Sohui Kim stands in front of The Good Fork in Red Hook, celebrating 10 years in business. Photo: Georgia Kral

Kim worked at the highly acclaimed West Village restaurant Annisa under chef Anita Lo before opening The Good Fork. In the cookbook, she credits her experience there (“I was a sponge,” she writes.) with helping her become a skilled chef.

“I felt the creativity in me for the first time,” Kim wrote, adding, “I got my butt kicked.”

Lo said in an email that she “always knew” the enthusiasm Kim exhibited at Annisa would take her far.

“The Good Fork was really a pioneer in the Red Hook area,” Lo wrote. “Sohui was making simple, robust and delicious food in that neighborhood long before all the other players moved in. It is a quintessential neighborhood restaurant.”
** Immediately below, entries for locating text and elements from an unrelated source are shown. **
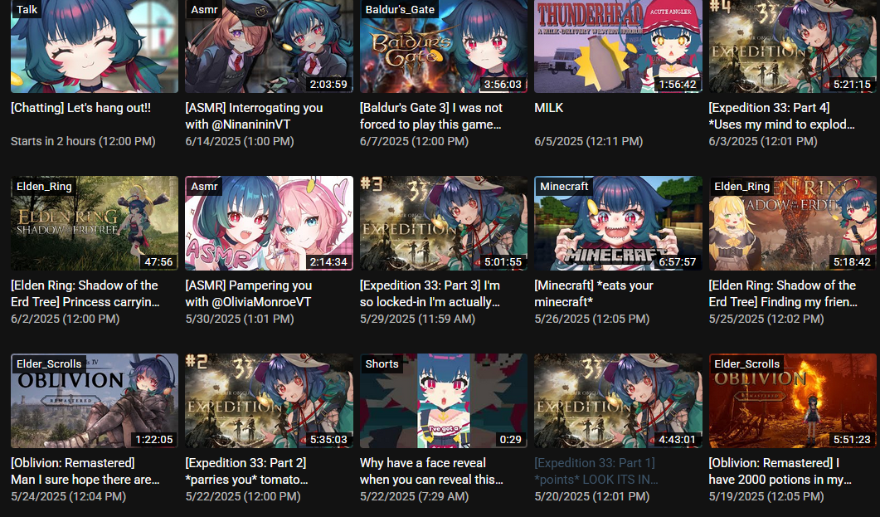This screenshot has height=517, width=880.
Task: Open the MILK stream thumbnail
Action: click(x=618, y=46)
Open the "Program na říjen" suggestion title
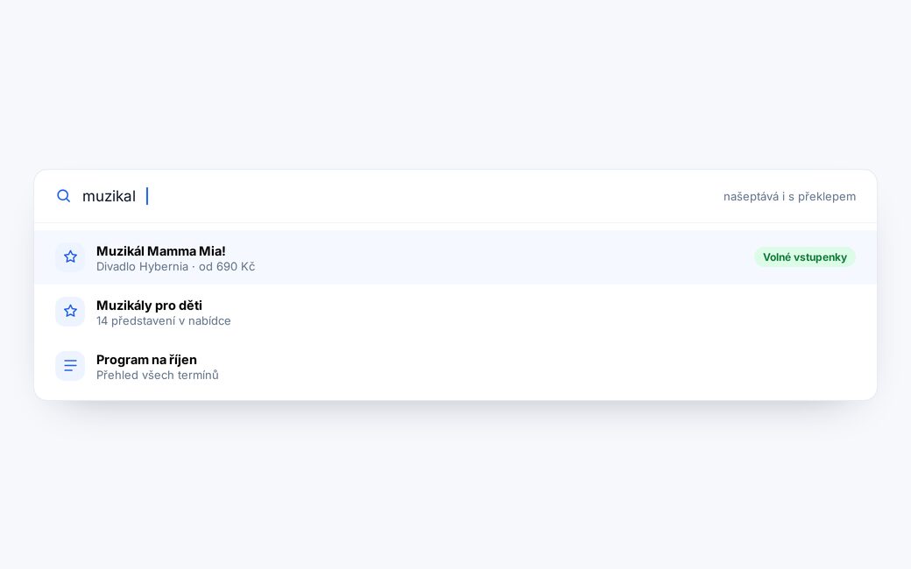The height and width of the screenshot is (569, 911). [x=146, y=360]
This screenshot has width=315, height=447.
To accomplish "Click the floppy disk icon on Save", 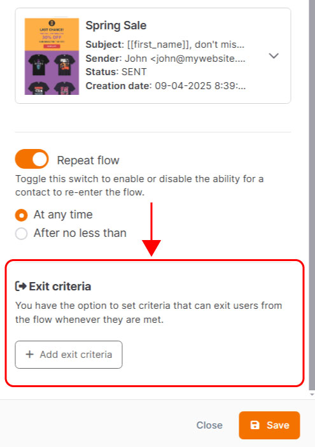I will pyautogui.click(x=255, y=425).
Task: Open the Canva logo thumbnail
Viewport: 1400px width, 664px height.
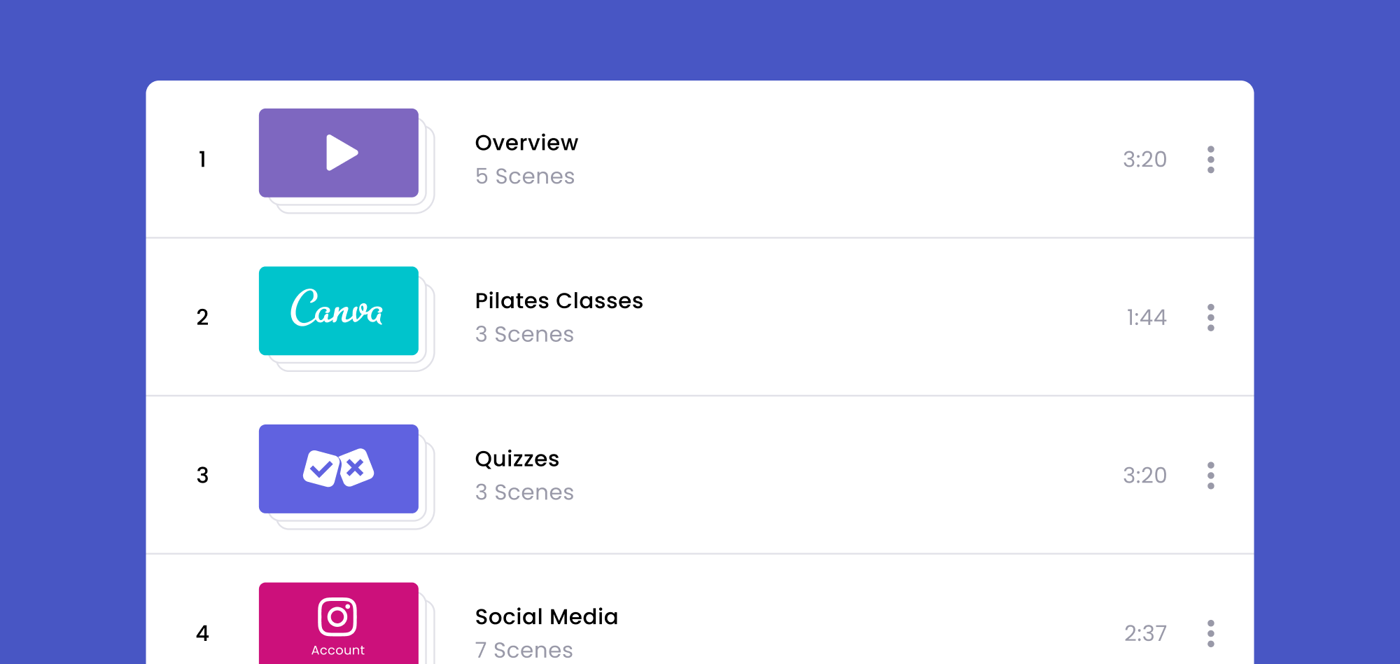Action: [338, 310]
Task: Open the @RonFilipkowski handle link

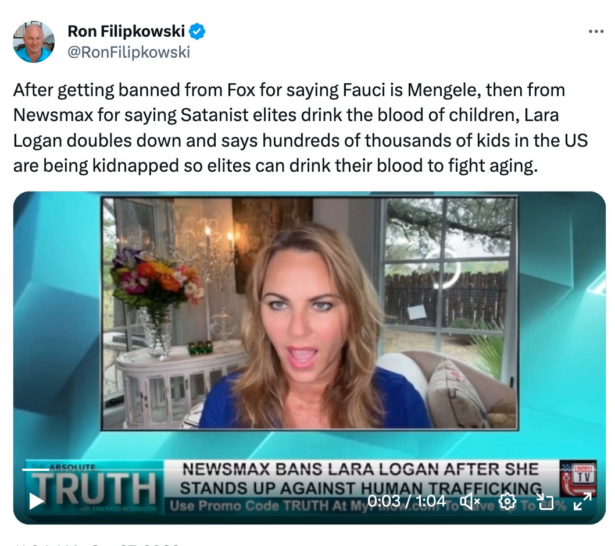Action: pos(128,52)
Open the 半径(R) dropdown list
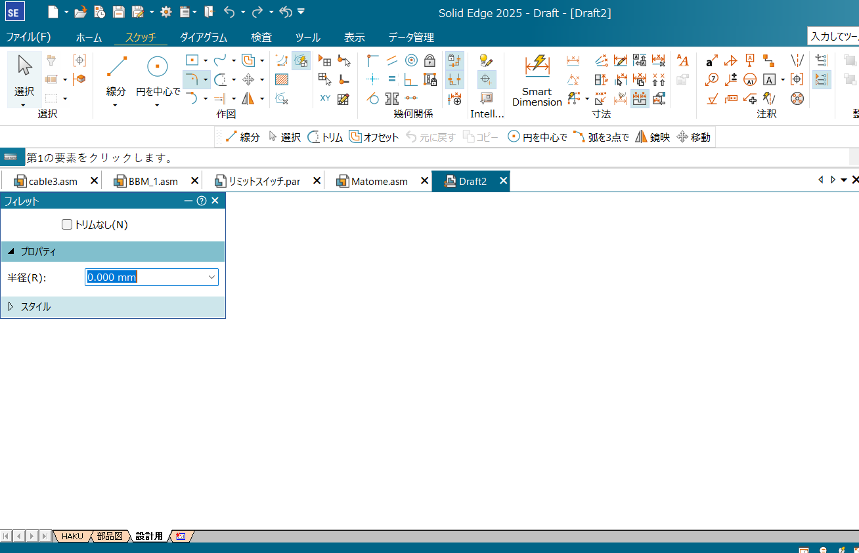Screen dimensions: 859x553 tap(211, 277)
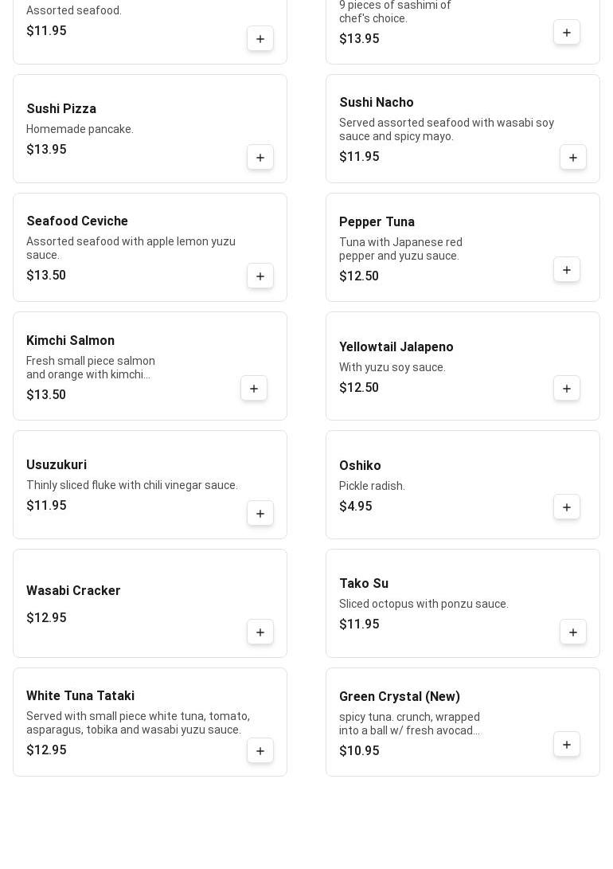Open Pepper Tuna item details
Viewport: 613px width, 869px height.
tap(377, 222)
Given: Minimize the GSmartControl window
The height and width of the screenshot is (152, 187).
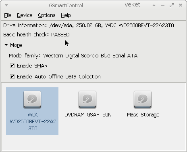Looking at the screenshot, I should [163, 5].
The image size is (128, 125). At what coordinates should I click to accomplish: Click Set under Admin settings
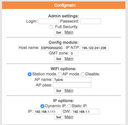(59, 32)
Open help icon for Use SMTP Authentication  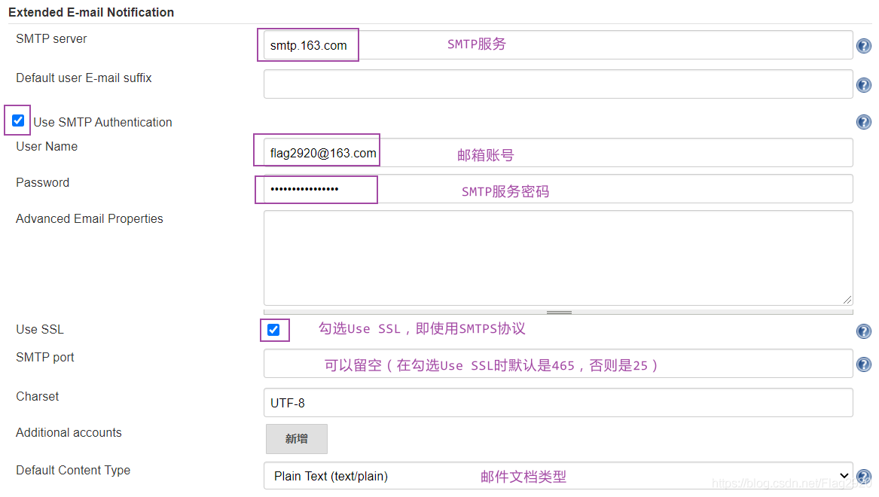863,122
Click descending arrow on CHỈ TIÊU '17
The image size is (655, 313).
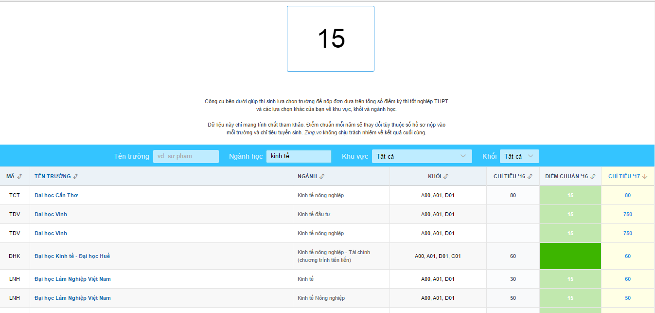pyautogui.click(x=645, y=176)
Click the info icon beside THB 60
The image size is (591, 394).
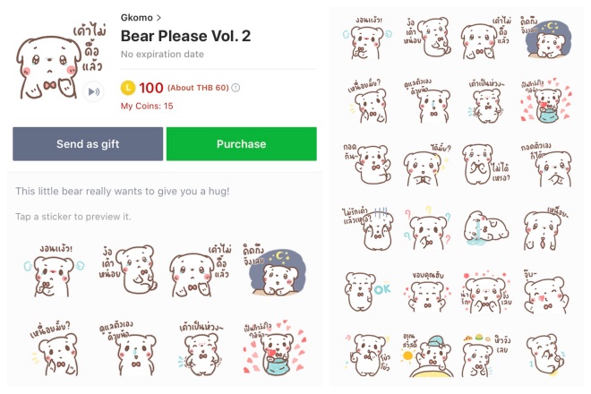click(x=236, y=88)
The Red Hook of today is not the Red Hook of 2006. While it hasn’t gentrified at a pace quite like Williamsburg, there are many more businesses and restaurants now and real estate prices have continued to rise, even post Sandy flooding. Prices on the menu at The Good Fork in 2006 were 40% cheaper, Kim said. And yet the restaurant still fits.

“It’s a different scene. But what The Good Fork means … It holds a very special place and it’s unlike a lot of restaurants I know,” Kim said.

The Good Fork's cozy interior invites you in and makes you want to stay awhile. Photo: ABRAMS

The Good Fork’s cozy interior invites you in and makes you want to stay awhile. Photo: ABRAMS

St. John Frizell, the owner of Fort Defiance, a neighboring restaurant and cocktail bar, used to rent the basement apartment of Kim and Schneider’s Red Hook house, and was an early bartender at the restaurant, agreed.

“When they first opened … it had the charm of the amateur,” he said. “It didn’t feel at all contrived or cynical or even professional. Felt like they were making it up as they want. They do a good job of retaining that slightly improvised feeling.”

While Kim says the restaurant isn’t intrinsically linked with the neighborhood because it isn’t serving Red Hook cuisine–an undefined, but interesting menu to consider–she acknowledges the important connection.

“The story of The Good Fork wouldn’t be as interesting nor as charming if it didn’t exist in Red Hook,” she said.

Frizell put it more bluntly.

“For me, it’s impossible to think about The Good Fork or Fort Defiance existing anywhere else in New York City,”he said. “Or even the world.”